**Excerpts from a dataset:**
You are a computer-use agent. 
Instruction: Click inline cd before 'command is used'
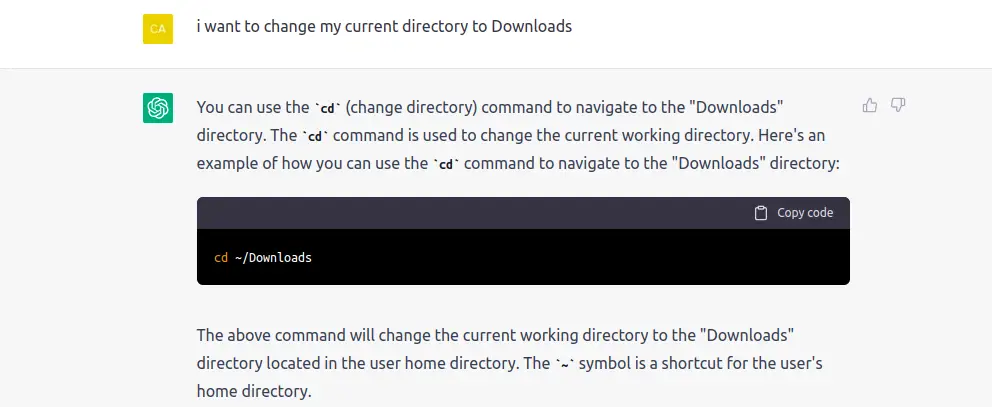click(x=314, y=137)
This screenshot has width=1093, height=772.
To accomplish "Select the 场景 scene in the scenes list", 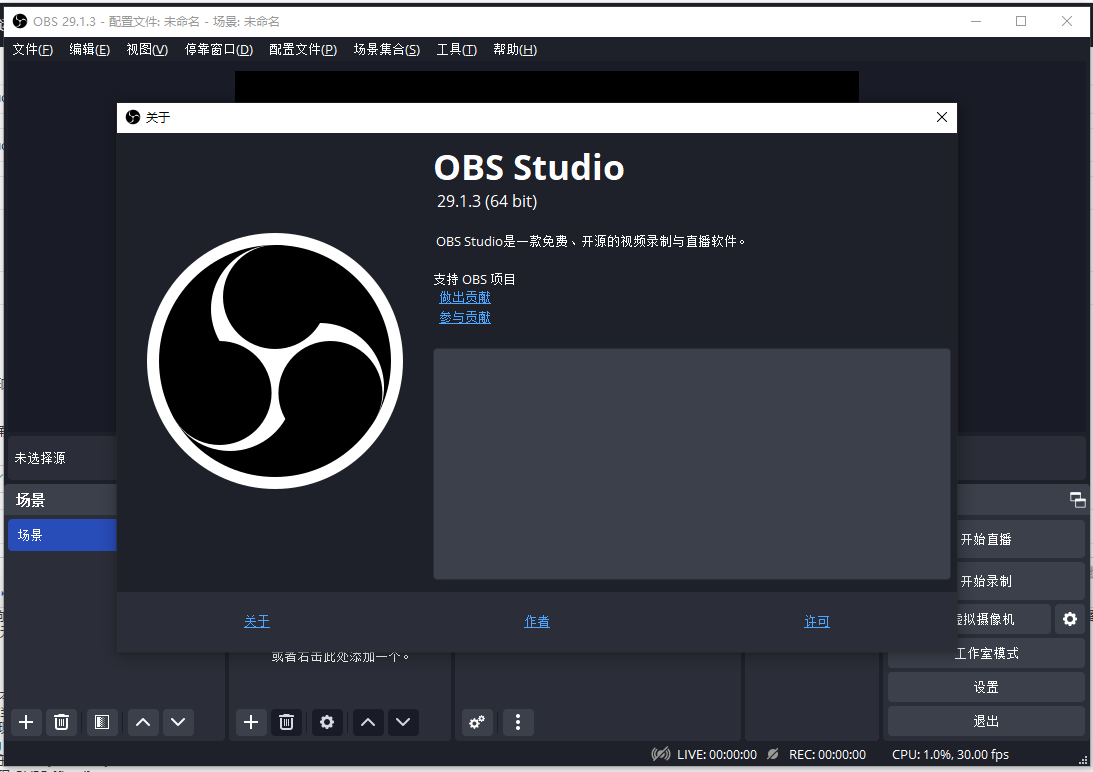I will [x=60, y=535].
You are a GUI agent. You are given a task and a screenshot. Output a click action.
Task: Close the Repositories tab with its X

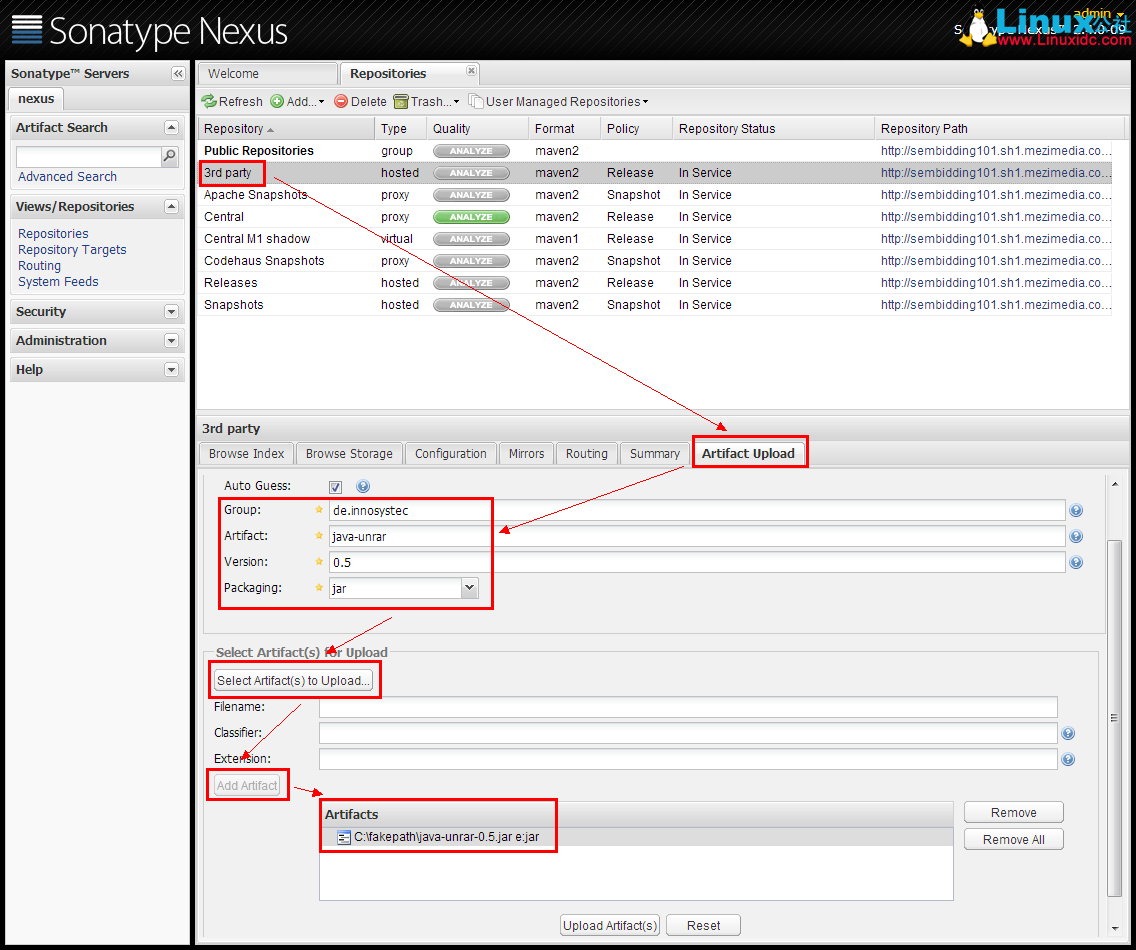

**Exercise brief:** All lines above containing the string "agent" are to be collected.

**Exercise result:**
You are a computer-use agent. 
You are a GUI agent. You are given a task and a screenshot. Output a click action.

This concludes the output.